▶ [Texte du document]:
· · ·

La nouvelle de la perte du convoi et de la mort des hommes
préposés à sa garde, répandit
la consternation.
Cependant, dès le matin, le colonel
de Tournemine, directeur de l'Artillerie, essaya de faire
hisser un canon de 8 sur le Koudiat. On franchit, non sans
peine, le gué du Bardo ; mais lorsqu'il s'agit de gravir
la pente, sous les balles des postes avancés, on s'épuisa
en efforts surhumains. Les chevaux enfonçaient dans
la terre détrempée et pouvaient à grand’peine
en retirer leurs pieds, tandis que les roues, enlisées
jusqu'au moyeu, demeuraient immobilisées. Il fallut
y renoncer.
Pendant ce temps, on établissait
une batterie de pièces de montagne sur la pente du
Mansoura faisant face au pont, sans doute vers l'emplacement
du regard de la conduite d'eau, et, durant la fin de la journée,
la porte d'El-Kantara lut canonnée de ce point.
La pluie et la grêle ne cessèrent
pas un instant de se répandre, fouettées par
le vent du Nord ; cependant vers le soir, une double distribution
de viande put être faite aux troupes, dont le moral
resta excellent.

· · ·

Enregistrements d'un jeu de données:
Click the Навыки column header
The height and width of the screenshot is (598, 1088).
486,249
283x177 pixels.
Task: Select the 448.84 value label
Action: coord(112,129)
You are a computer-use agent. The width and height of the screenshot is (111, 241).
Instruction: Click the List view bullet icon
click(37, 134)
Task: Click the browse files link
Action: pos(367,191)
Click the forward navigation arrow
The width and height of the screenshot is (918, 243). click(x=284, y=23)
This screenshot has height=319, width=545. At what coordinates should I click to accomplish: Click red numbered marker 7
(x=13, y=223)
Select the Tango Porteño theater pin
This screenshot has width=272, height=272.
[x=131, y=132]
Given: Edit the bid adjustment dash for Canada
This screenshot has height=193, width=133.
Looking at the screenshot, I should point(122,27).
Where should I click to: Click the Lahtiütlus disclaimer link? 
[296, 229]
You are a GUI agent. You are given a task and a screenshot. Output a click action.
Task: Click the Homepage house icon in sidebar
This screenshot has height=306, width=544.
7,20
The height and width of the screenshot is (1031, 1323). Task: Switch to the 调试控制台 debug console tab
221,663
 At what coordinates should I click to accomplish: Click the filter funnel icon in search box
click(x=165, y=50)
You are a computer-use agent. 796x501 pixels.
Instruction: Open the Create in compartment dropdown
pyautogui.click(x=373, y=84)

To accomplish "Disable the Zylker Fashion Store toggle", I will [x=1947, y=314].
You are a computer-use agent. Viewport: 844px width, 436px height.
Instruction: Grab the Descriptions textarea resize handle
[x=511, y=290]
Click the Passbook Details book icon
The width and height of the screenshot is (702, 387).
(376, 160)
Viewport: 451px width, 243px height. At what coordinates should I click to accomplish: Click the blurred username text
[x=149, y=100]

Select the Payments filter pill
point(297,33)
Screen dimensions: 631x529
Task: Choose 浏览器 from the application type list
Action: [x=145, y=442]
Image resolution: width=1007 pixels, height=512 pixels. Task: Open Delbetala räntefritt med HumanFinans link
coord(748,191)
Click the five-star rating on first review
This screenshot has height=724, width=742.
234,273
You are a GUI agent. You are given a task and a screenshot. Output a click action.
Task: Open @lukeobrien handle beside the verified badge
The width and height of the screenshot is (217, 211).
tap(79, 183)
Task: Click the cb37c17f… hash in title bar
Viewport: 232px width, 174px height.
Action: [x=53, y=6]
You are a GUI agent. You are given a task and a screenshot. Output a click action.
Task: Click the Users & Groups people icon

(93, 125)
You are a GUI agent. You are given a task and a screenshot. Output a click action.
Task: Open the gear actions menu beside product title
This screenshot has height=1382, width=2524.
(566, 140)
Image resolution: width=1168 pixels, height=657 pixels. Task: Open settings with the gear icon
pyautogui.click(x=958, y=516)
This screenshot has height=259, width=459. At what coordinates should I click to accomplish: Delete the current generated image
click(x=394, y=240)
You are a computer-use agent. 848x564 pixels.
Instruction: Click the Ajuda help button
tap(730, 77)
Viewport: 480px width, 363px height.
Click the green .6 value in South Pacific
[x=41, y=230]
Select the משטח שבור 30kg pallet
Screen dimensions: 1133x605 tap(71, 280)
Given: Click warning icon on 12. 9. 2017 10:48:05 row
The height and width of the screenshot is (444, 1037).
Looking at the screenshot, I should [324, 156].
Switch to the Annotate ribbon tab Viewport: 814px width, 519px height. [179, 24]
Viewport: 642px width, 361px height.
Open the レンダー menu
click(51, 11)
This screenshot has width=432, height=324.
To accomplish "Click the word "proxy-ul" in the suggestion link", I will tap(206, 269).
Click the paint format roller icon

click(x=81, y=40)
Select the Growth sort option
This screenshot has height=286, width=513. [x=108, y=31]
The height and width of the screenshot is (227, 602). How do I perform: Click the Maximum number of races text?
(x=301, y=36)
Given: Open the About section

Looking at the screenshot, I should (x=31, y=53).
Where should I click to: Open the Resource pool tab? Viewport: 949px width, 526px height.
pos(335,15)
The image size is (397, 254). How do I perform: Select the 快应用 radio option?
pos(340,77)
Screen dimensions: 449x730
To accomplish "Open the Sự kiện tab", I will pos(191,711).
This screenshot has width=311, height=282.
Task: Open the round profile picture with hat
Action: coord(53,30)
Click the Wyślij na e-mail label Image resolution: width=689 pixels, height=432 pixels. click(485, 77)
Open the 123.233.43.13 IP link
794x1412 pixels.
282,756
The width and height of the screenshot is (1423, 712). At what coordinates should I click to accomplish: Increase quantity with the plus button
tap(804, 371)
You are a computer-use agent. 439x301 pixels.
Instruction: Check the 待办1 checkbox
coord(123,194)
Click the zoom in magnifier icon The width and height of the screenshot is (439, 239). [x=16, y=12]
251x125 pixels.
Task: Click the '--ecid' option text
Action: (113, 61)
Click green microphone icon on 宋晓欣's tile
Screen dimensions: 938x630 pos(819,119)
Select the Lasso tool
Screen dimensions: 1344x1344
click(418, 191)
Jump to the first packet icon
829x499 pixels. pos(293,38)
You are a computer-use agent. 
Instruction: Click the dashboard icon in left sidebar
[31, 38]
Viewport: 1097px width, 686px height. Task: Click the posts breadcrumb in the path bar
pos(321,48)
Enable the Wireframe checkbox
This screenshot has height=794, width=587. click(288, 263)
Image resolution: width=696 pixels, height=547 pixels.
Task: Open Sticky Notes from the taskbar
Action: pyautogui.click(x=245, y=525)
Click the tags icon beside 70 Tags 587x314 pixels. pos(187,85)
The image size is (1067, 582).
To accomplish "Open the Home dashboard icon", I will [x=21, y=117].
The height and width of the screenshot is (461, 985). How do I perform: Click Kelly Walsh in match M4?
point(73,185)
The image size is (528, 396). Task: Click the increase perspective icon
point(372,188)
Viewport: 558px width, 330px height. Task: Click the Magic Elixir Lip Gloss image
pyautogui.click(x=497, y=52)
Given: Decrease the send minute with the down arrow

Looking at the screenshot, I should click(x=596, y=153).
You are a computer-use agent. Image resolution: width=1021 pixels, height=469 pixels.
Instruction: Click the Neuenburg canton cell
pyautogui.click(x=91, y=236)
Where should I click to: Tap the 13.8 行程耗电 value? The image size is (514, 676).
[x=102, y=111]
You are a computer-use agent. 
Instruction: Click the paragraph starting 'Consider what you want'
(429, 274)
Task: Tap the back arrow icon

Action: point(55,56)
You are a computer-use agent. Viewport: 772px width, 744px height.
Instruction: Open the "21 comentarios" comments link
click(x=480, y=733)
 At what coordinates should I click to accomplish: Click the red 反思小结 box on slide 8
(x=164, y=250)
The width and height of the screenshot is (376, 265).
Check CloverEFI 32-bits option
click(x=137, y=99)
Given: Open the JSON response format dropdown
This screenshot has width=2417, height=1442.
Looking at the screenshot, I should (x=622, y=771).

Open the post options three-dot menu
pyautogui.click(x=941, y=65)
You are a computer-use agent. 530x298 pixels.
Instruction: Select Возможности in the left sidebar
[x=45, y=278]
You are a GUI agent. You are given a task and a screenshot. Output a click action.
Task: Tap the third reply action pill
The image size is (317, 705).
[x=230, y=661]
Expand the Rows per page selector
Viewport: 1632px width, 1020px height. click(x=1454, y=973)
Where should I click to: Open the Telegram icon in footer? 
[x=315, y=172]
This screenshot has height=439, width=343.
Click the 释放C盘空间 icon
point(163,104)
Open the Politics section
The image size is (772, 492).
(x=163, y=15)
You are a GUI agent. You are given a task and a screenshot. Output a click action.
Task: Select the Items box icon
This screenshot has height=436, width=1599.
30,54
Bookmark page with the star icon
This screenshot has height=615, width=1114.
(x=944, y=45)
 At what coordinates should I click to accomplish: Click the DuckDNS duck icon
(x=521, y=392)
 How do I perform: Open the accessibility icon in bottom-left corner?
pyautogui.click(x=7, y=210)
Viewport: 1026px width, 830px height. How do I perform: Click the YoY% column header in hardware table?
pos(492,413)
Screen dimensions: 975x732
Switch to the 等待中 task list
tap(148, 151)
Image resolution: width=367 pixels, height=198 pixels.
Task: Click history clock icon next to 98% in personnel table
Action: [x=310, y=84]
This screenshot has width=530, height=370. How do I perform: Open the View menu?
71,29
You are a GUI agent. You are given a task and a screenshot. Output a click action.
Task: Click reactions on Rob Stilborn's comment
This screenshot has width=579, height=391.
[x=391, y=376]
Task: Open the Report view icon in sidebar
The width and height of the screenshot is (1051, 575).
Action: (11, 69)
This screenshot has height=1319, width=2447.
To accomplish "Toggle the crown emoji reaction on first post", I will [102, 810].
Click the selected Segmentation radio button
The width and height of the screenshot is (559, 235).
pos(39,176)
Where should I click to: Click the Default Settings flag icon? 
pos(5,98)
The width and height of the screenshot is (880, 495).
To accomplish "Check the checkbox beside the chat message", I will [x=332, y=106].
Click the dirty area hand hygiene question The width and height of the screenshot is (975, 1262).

· · ·

▶ [Exercice 1]:
Dressez la liste de tous les noms de lieux propres cités dans le texte du document.
▶ [Exercice 2]:
D'après le texte du document, quelle pièce le colonel de Tournemine essaya-t-il de faire hisser sur le Koudiat ?
▶ [Exercice 3]:
Résumez en quelques phrases le paragraphe du texte du document qui commence par « Cependant, dès le matin, le colonel », sans perdre ses faits principaux.

▶ [Réponse attendue 1]:
- le Koudiat
- le Bardo (le gué du Bardo)
- le Mansoura
- El-Kantara (la porte d'El-Kantara)

▶ [Réponse attendue 2]:
Un canon de 8.

▶ [Réponse attendue 3]:
Dès le matin, le colonel de Tournemine, directeur de l'Artillerie, tenta de faire hisser un canon de 8 sur le Koudiat. Le gué du Bardo fut franchi avec peine, mais la montée de la pente, sous les balles des postes avancés, épuisa les hommes. Les chevaux s'enfonçaient dans la terre détrempée et les roues restaient enlisées jusqu'au moyeu. Il fallut renoncer.